# My husband wants me to sell Pearl :(



## beehivehedgie (Feb 13, 2011)

Well, we've only had pearl since May, and my husband really doesn't like Pearl. Pearl, she is extremely fearful and fussy. She is beautiful, beautiful coloring, and very curious, but she just hates everyone and everything. I'm not sure if she just becomes over whelmed or what. I've been trying to work with her on her fearfulness, but she is so scared of everything. I am going to keep working with her on everything....i'm trying to litter train her and she is kind of trying to get the idea a little bit but it is very slow, she just hates being touched and spoken too. Hoggle, he is much more calm. Pearl started getting this way when her new quills came in, she quilled for a long long time and it was very painful I am sure because she didn't have very many quills at all when I first brought her home. I feel super attached to her because she really wasn't very healthy when I got her....and I spent a lot of time getting her to a good healthy point to grow like she should. I don't know. Fortunately, my husband isn't pushy, he just tells me his opinion but lets me choose what to do. It is just really sad to think about....really. In a way, kind of agree with him....but I don't want to give up. I guess we are spoiled with Hoggle, he is just super chill. I feel kind of stuck....anyway....the other hard part is I just started my new job, and my hours a really odd right now....so I want to spend even more time with her but usually when I get off work I just want to go to bed. oh man..


----------



## MissC (Nov 15, 2010)

Oh, I feel for you.  It's not easy, is it? Snarf and Pearl were soulmates, I am sure. He was just starting to relax and trust a bit when he died, so I never got the chance to see what 'may have been'.  

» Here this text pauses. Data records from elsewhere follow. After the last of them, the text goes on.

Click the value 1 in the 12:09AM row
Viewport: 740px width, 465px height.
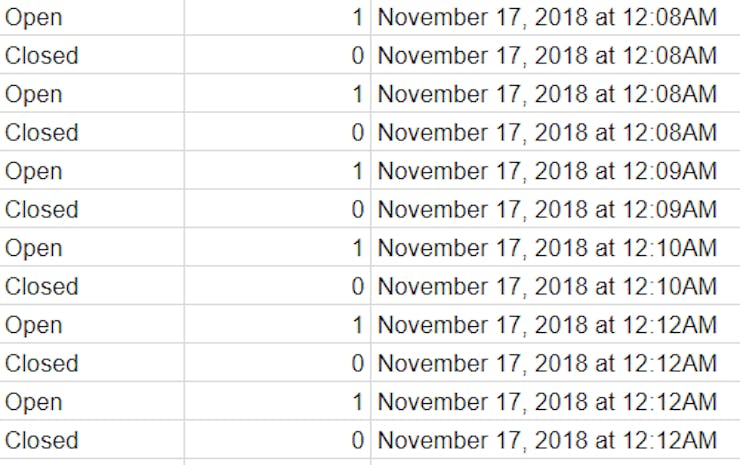pyautogui.click(x=278, y=170)
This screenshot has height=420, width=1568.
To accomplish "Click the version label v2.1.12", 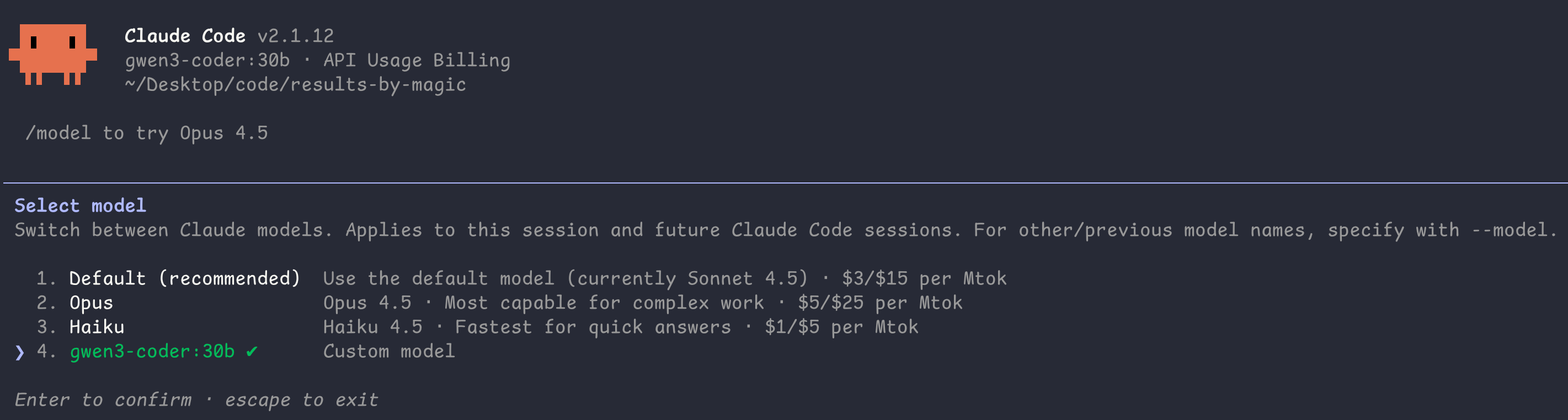I will pos(296,36).
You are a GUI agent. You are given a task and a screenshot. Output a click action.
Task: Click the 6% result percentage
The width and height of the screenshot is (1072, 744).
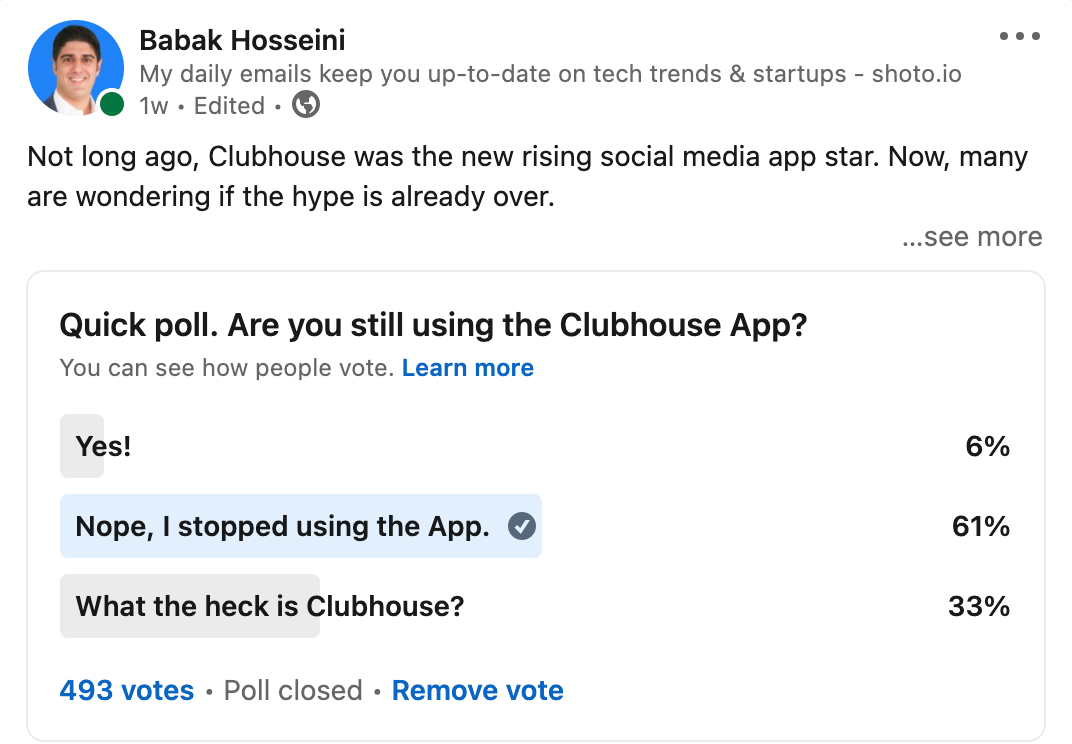click(987, 446)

I say, as long as YOU love her...keep trying. And if he's not pushing, just do what I do with mine and ignore him. :lol: 

Hedgies like Pearl are extra-challenging and worrisome but people like YOU should be the ones to help them, so I say keep loving her...worst case, she never moves out of her grumpiness but YOU have provided all the love a hedgie could ever ask for.


----------



## bj1998 (Jun 10, 2011)

awwww....


----------



## hanhan27 (May 12, 2011)

MissC said:


> Hedgies like Pearl are extra-challenging and worrisome but people like YOU should be the ones to help them, so I say keep loving her...worst case, she never moves out of her grumpiness but YOU have provided all the love a hedgie could ever ask for.


I completely agree with Cindy. Also, keep in mind that you haven't had her that long. I have come to the conclusion that my Mildred is just a cranky hedgehog in general, and she makes it clear about her feelings toward me, but I have seen improvement as far as her jumpiness/readiness to ball up. I've had her since the end of May and we are still making baby steps toward a good relationship. I have a feeling that she will always be a grumpy pants, but that's just too bad for her :lol: I'm going to be like that crazy girlfriend who never leaves her alone! (Peeping through the window, telling her how much I love her, etc)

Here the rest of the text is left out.